*** Source material
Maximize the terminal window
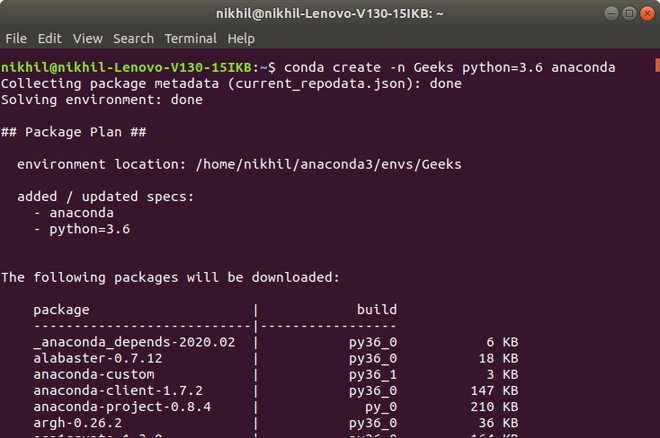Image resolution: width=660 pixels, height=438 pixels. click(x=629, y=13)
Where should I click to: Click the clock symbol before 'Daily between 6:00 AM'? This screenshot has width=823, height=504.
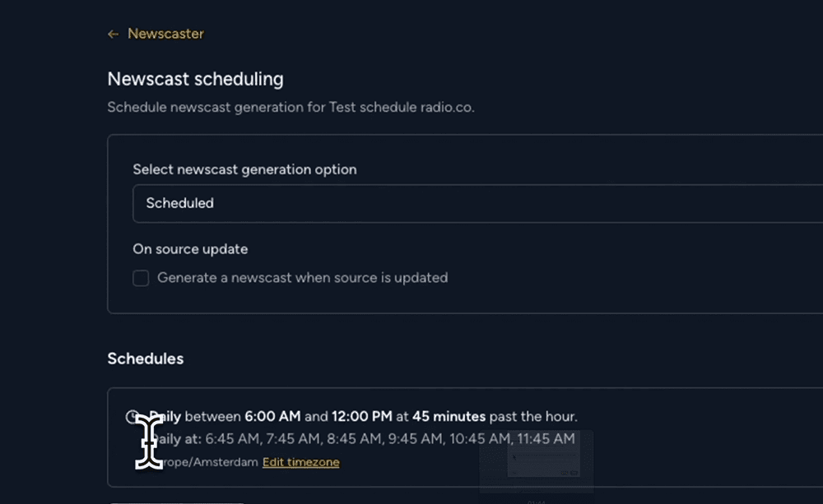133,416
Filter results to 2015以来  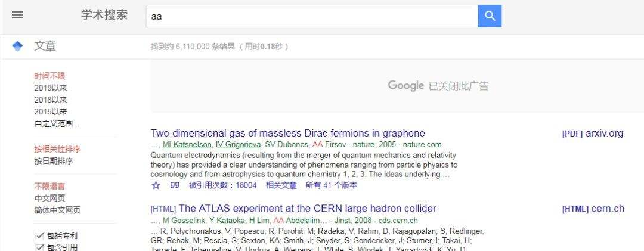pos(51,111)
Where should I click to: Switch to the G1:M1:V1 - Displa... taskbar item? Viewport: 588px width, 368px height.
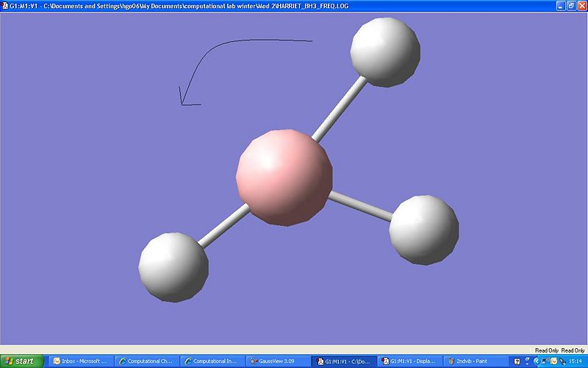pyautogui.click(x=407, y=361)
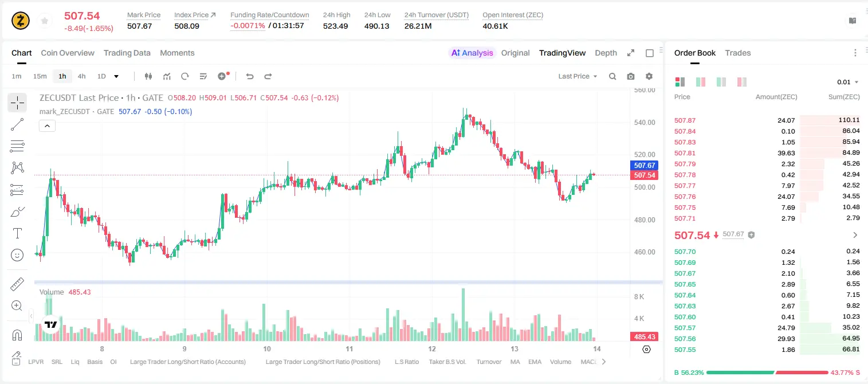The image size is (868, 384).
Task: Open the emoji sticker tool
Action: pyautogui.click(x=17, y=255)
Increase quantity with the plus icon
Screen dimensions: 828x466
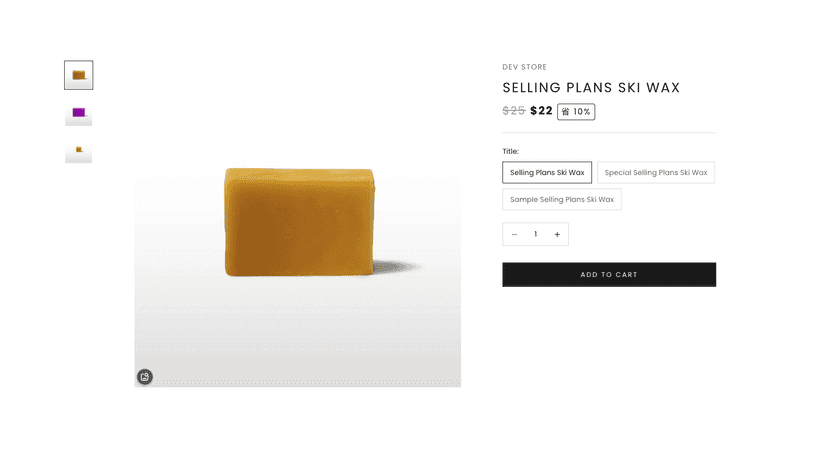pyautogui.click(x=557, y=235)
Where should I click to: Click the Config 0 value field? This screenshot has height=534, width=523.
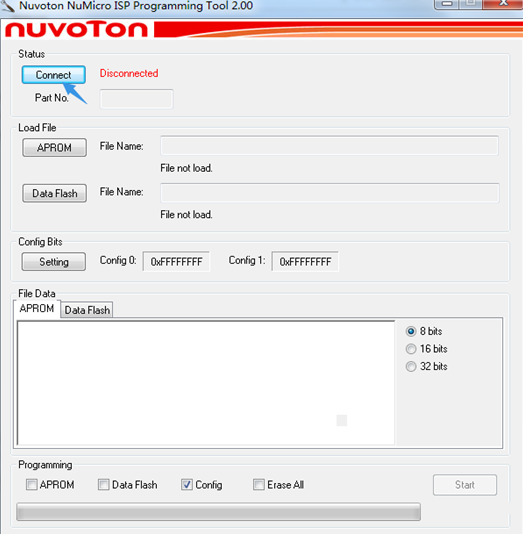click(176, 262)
******
_Instructions for the task_
With the pictures omitted, print precisely the lines from the one with "Increase quantity with the plus icon" to the final line of the records, both included.

_Solved exercise_
Increase quantity with the plus icon
Screen dimensions: 828x466
pyautogui.click(x=557, y=235)
Where should I click to: Click the Config 0 value field? This screenshot has height=534, width=523.
click(176, 262)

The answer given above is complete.